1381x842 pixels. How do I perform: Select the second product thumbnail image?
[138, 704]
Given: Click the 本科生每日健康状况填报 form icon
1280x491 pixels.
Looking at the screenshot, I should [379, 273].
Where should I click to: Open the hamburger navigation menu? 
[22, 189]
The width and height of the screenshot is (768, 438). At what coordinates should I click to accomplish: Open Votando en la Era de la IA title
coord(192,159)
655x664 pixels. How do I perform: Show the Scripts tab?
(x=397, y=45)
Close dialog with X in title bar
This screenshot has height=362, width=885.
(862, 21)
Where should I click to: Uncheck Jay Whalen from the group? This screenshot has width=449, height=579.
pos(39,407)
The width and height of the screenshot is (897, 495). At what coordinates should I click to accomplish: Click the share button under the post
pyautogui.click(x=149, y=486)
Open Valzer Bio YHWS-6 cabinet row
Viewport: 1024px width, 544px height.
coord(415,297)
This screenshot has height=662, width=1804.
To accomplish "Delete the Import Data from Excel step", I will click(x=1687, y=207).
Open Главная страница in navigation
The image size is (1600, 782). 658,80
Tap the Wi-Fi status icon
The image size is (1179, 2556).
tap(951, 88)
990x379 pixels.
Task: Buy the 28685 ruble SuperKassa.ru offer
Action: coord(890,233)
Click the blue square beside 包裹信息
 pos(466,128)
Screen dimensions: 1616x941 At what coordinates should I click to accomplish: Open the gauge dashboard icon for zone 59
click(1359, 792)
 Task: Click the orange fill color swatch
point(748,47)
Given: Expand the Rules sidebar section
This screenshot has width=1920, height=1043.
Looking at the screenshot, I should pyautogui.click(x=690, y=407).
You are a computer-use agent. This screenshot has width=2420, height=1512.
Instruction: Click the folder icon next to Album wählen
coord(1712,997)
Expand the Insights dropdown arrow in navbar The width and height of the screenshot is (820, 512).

# The task
Filter the entries above down to the lines containing the word "Expand".

# Solved problem
Given: Expand the Rules sidebar section
Expand the Insights dropdown arrow in navbar The width and height of the screenshot is (820, 512).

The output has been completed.